Liputan6.com, Jakarta Mata rantai ekosistem pertembakauan menyatakan secara tegas menolak Revisi PP Nomor 109 Tahun 2012 tentang Pengamanan Bahan Yang Mengandung Zat Adiktif Berupa Produk Tembakau Bagi Kesehatan. Pasalnya, revisi aturan ini dikhawatirkan akan mematikan industri rokok termasuki para petani.

Untuk diketahui bahwa ada empat poin utama Revisi PP 109 Tahun 2012 di antaranya berisi 90 persen larangan promosi, pembatasan produksi, pengaturan aktivitas tata niaga, hingga aktivitas konsumen, sementara mengabaikan hak masyarakat di dalam ekosistem pertembakauan itu sendiri.

Ketua Asosiasi Petani Tembakau Indonesia (APTI) Soeseno menegaskan seluruh petani sejak awal menolak adanya revisi PP 109/2012 karena akan berimbas pada mata pencahariaan 2,5 juta petani tembakau.

Petani sebagai kelompok marjinal yang paling sulit mendapat akses informasi terkait revisi regulasi ini, dipaksa untuk menyetujui beleid perubahan yang jelas-jelas berisi total pelarangan dan menambah beban terhadap sector tembakau.

"Revisi PP 109/2012 berniat membunuh 2,5 juta petani tembakau dan 1,5 juta petani cengkeh yang hidupnya bergantung pada ekosistem pertembakauan. Petani berhak mendapat perlindungan, diberi kesempatan untuk hidup layak dan sejahtera. Bukan dimatikan mata pencahariannya. Poin-poin yang disampaikan tidak valid,," tuturnya di Jakarta, Kamis (28/7/2022).

Sementara itu, Ketua Aliansi Masyarakat Tembakau (AMTI) Budidoyo, menyatakan data terkait prelavalensi perokok anak yang menjadi justifikasi revisi aturan tersebut dinilai tidak sesuai dengan fakta di lapangan.

Dia menyebut, data resmi BPS menunjukkan bahwa persentase anak berusia 10-18 tahun yang merokok mencapai 9,65 persen pada 2018.

Angkanya kemudian menurun menjadi 3,87 persen pada setahun setelahnya. Pada 2020, persentase anak berusia 10-18 tahun yang merokok kembali merosot menjadi 3,81 persen,.
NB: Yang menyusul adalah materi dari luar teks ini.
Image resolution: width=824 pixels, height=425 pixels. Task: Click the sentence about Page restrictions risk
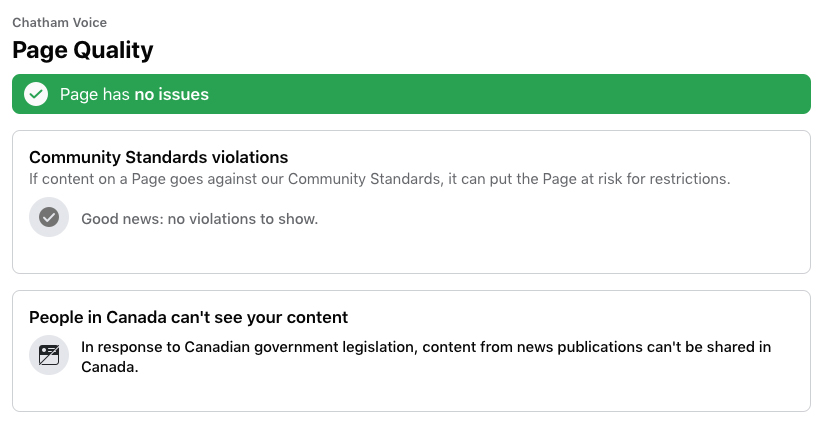[379, 179]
"Sejak awal kami secara tegas menolak dilakukannya revisi PP 109/2012 sebab memang tidak ada justifikasi untuk merevisi PP 109 karena argumentasi bahwa prevalensi perokok anak masih tinggi, tidak benar," tutup dia.

 

* Fakta atau Hoaks? Untuk mengetahui kebenaran informasi yang beredar, silakan WhatsApp ke nomor Cek Fakta Liputan6.com 0811 9787 670 hanya dengan ketik kata kunci yang diinginkan.
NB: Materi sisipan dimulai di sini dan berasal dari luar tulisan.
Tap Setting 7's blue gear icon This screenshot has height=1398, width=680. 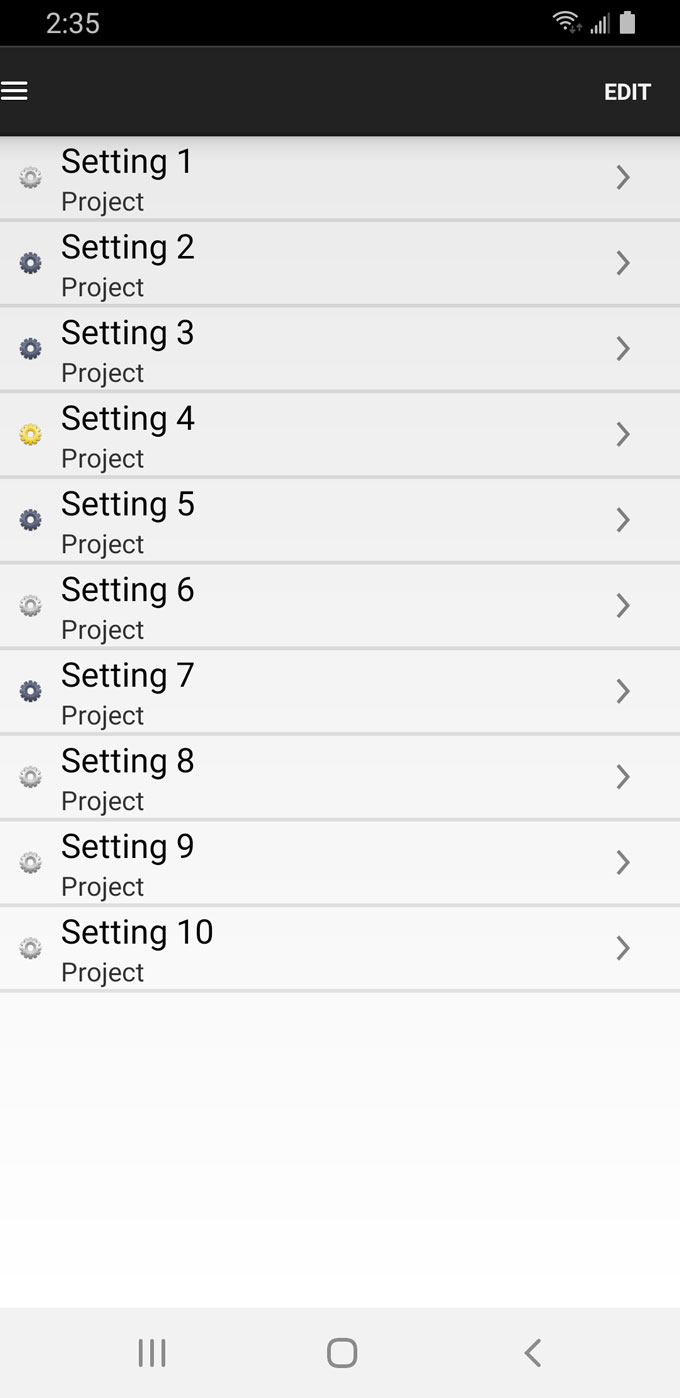tap(30, 691)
Curhat Petani, Selalu Dirugikan dari Kebijakan Tembakau

Ilustrasi Tembakau (iStockphoto)

Sebelumnya, campur tangan dan desakan kepentingan antitembakau asing dalam penyusunan kebijakan pertembakauan nasional membuat ekosistem industri hasil tembakau (IHT) terus terpuruk.

Petani tembakau dan legislator meminta pemerintah mengedepankan kepentingan nasional guna melindungi ekosistem pertembakauan.

Ketua Umum Asosiasi Petani Tembakau Indonesia (APTI) Soeseno mengatakan, kebijakan-kebijakan pertembakauan yang terbit karena tekanan kelompok antitembakau seringkali bersifat sangat eksesif.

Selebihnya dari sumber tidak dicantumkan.